There are about 47 million Americans who do not have any health insurance and must pay for care out-of-pocket, according to Weiner.
The study analyzed how three medical centers with different ownership models rationed uncompensated care to patients without insurance. Data were obtained from hospital financial reports, a survey of 292 self-pay patients, and from the self-pay policies and practices of front-line staff.
The researchers found that all three institutions had policies for accepting self-pay patients, but that many times their practices did not match the policies. Prepayment was often left to the discretion of front line staff, who also determined whether a patient might be turned away from care.
The researchers found the differences among the three institutions were significant. The institutions and the city in which they are located were not identified.
"We found that the public institution was the most open to seeing patients in a variety of settings. By contrast, the for-profit institution would really only see patients in the emergency department," said Weiner.
Federal regulations mandate emergency care in order for a hospital to obtain Medicare and Medicaid funding.
Nearly 13 percent of patients were uninsured at the public hospital, compared to four percent and six percent at the not-for-profit and for-profit the researchers reported.
Although the public institution saw patients in a variety of diverse settings -- such as specialty clinics and surgery -- it worked really hard to obtain some payment from these patients and actually was much more successful at collecting a percentage of charges than was the for-profit, said Weiner.
The public hospital collected 67 percent of charges to self-pay patients, whereas the private hospital collected only 13 percent.
However, the public hospital actually had greater net losses in caring for the uninsured than the for-profit or the not-for-profit.

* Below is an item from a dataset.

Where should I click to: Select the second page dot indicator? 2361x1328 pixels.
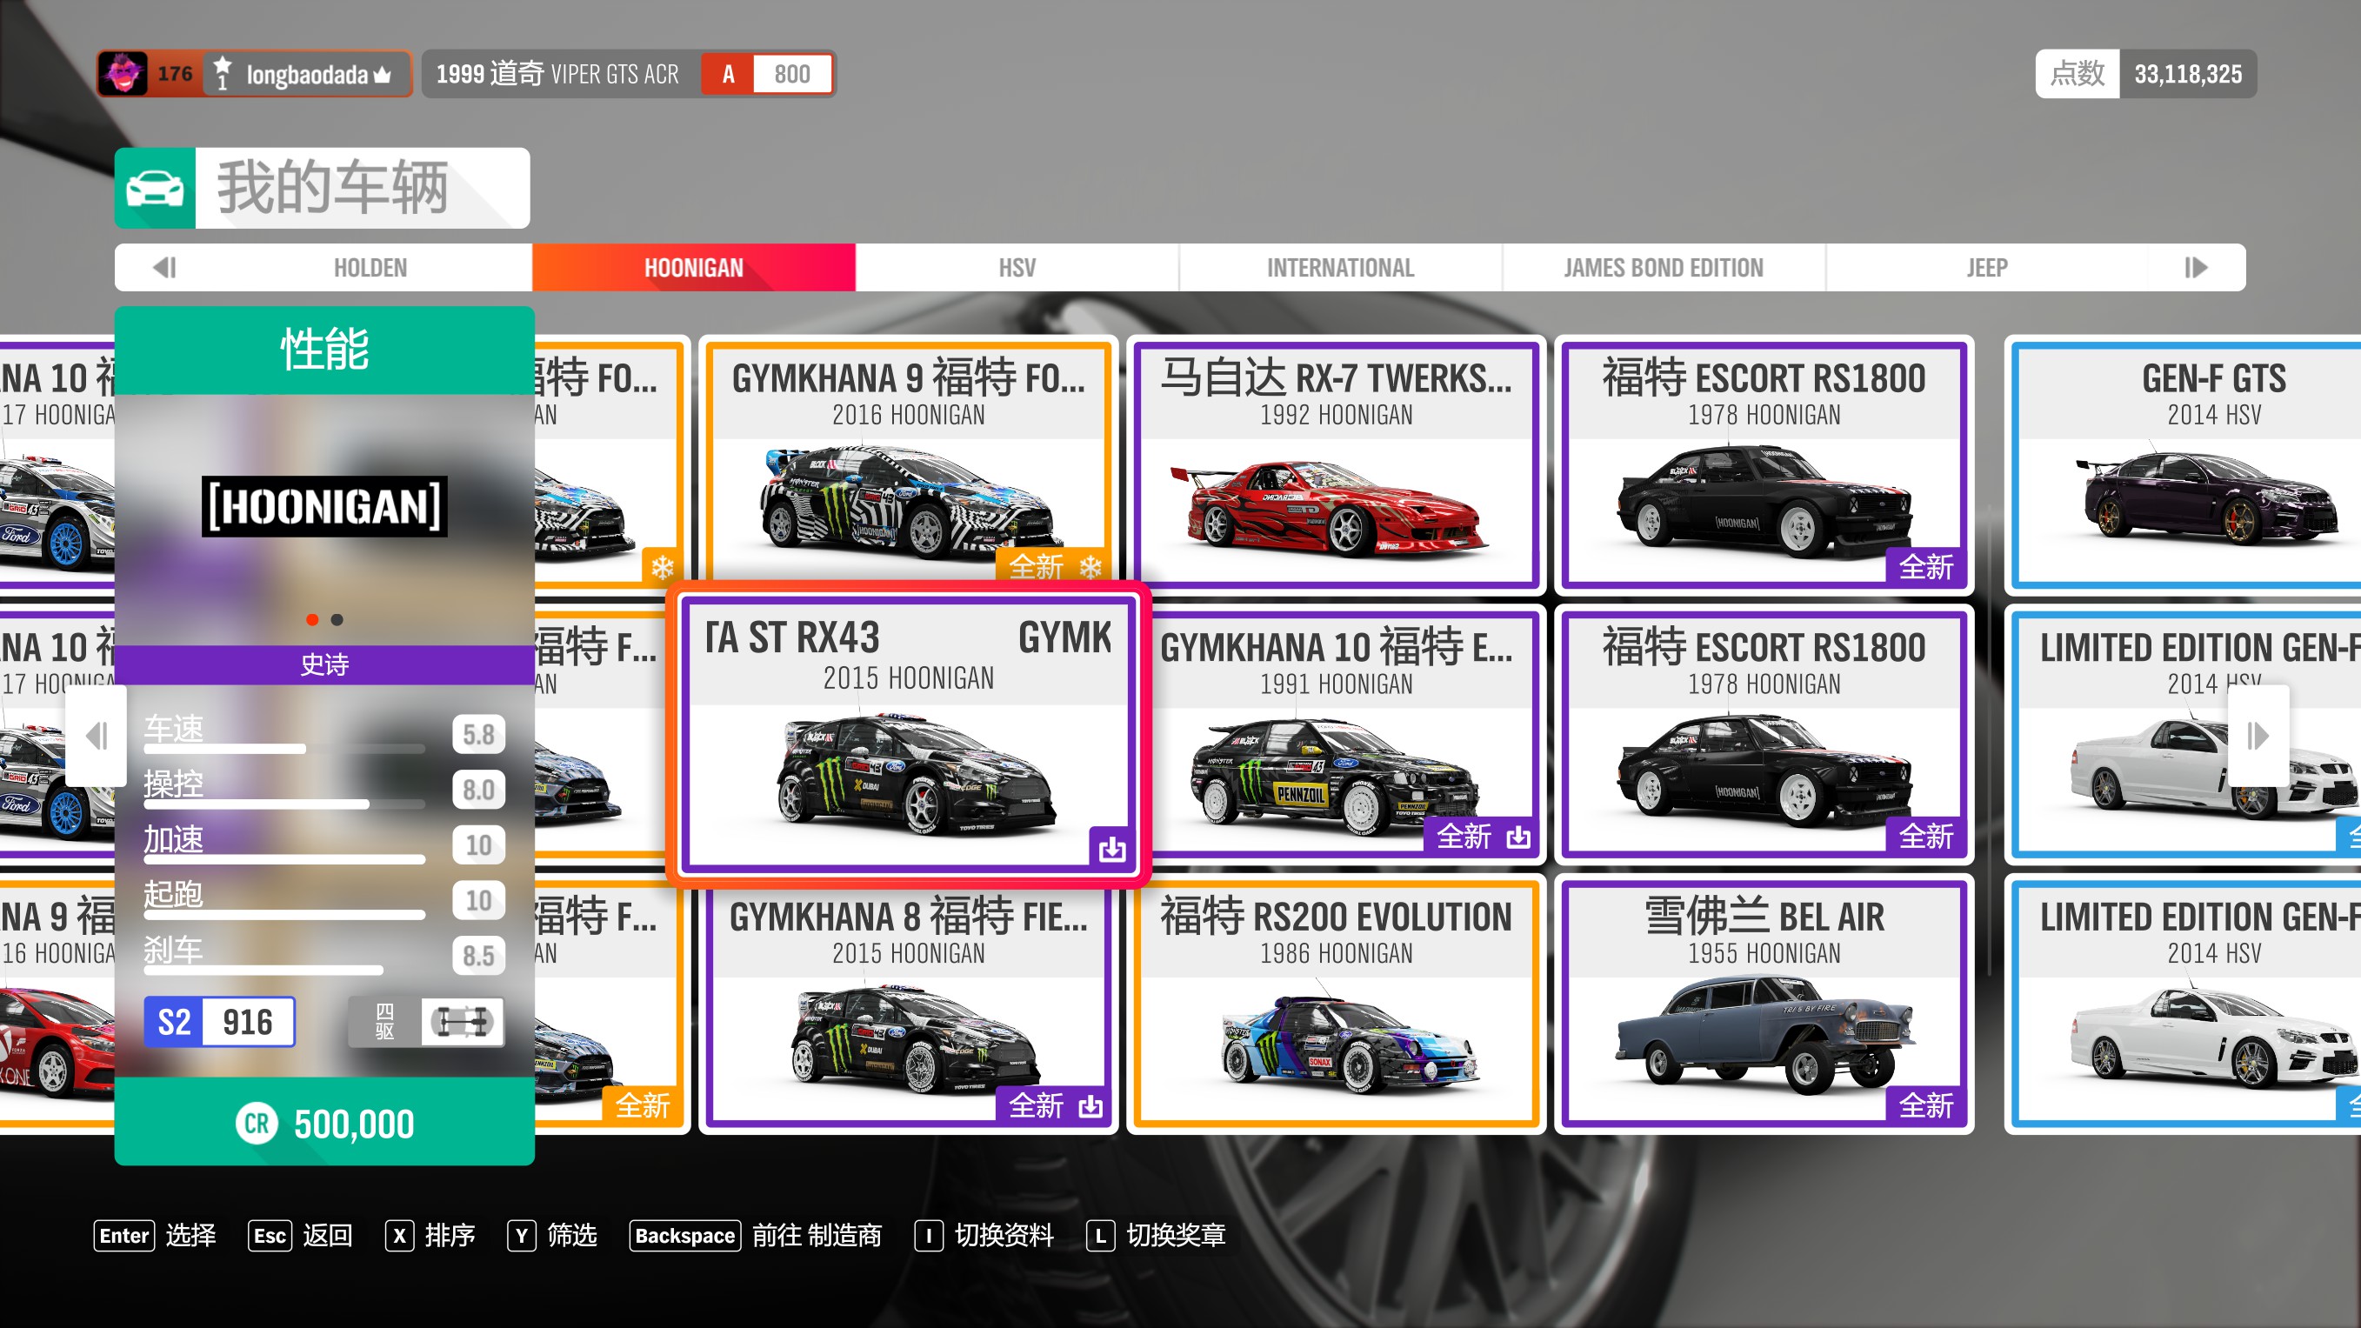click(337, 620)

"The for-profit basically took its losses and seemed to say, 'We'll just see these folks in the emergency department, we won't work too hard to get money from them, and so be it,'" said Weiner. "And, not surprisingly, the not-for-profit fell in between."

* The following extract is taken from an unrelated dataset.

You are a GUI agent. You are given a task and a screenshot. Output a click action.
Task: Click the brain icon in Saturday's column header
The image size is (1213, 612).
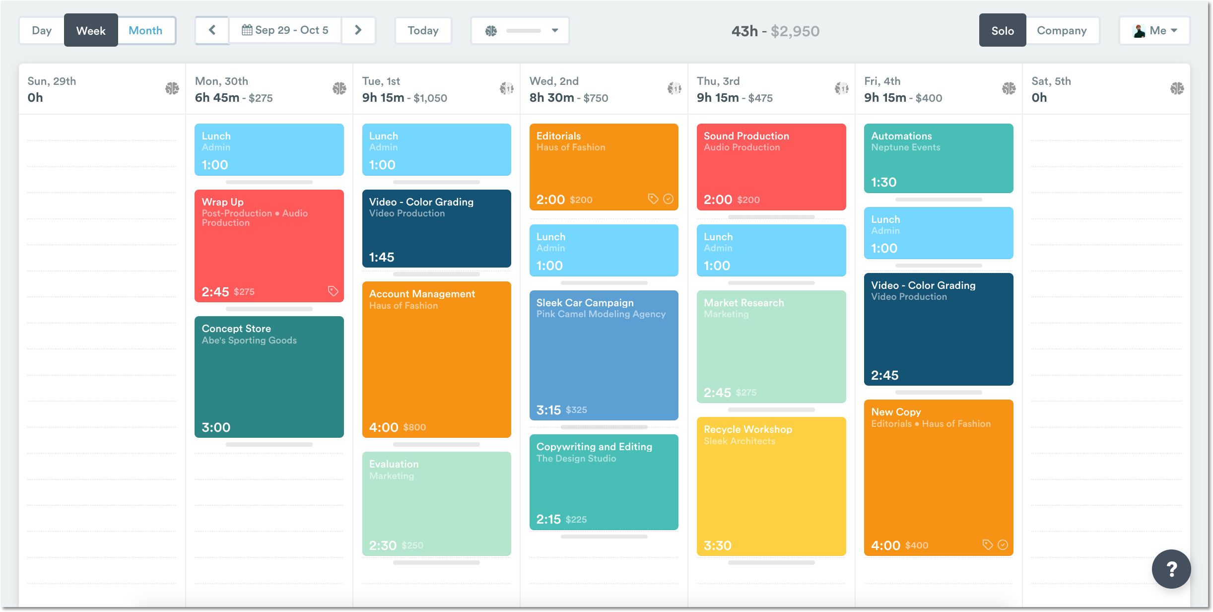pos(1177,88)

Self-pay patients accounted for only 20 percent of bad debt at the for-profit hospital, compared with 52 percent and 76 percent of bad debt at the not-for-profit and public hospitals.
"For the uninsured, it's a pretty capricious system," said Weiner.

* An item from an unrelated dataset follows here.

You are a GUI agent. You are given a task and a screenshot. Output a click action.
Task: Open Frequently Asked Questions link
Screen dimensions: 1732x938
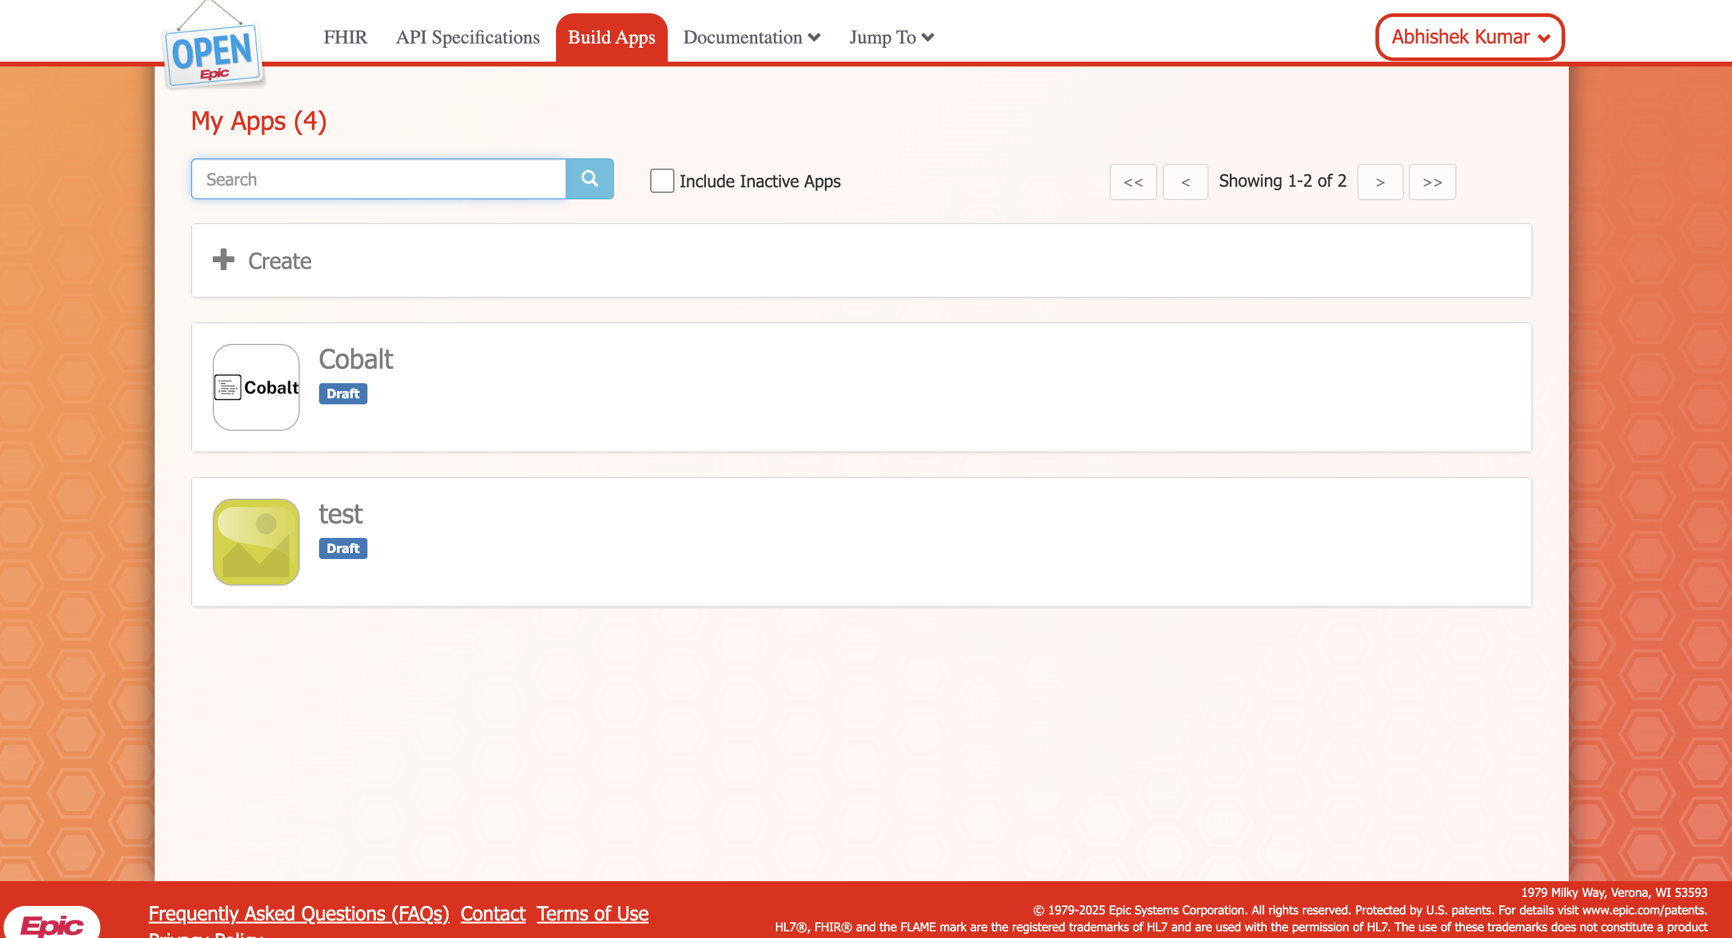pos(299,913)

"As we move forward in the political process we have to recognize that this is essentially an unmanaged group -- a group of people who don't know what they're going to get. They are getting care from a set of institutions that are uncomfortable and unsure about what it is they want to provide."
The study is published in the August issue of the journal Medical Care.
The study was funded by the Robert Wood Johnson Foundation and the Veterans Administration.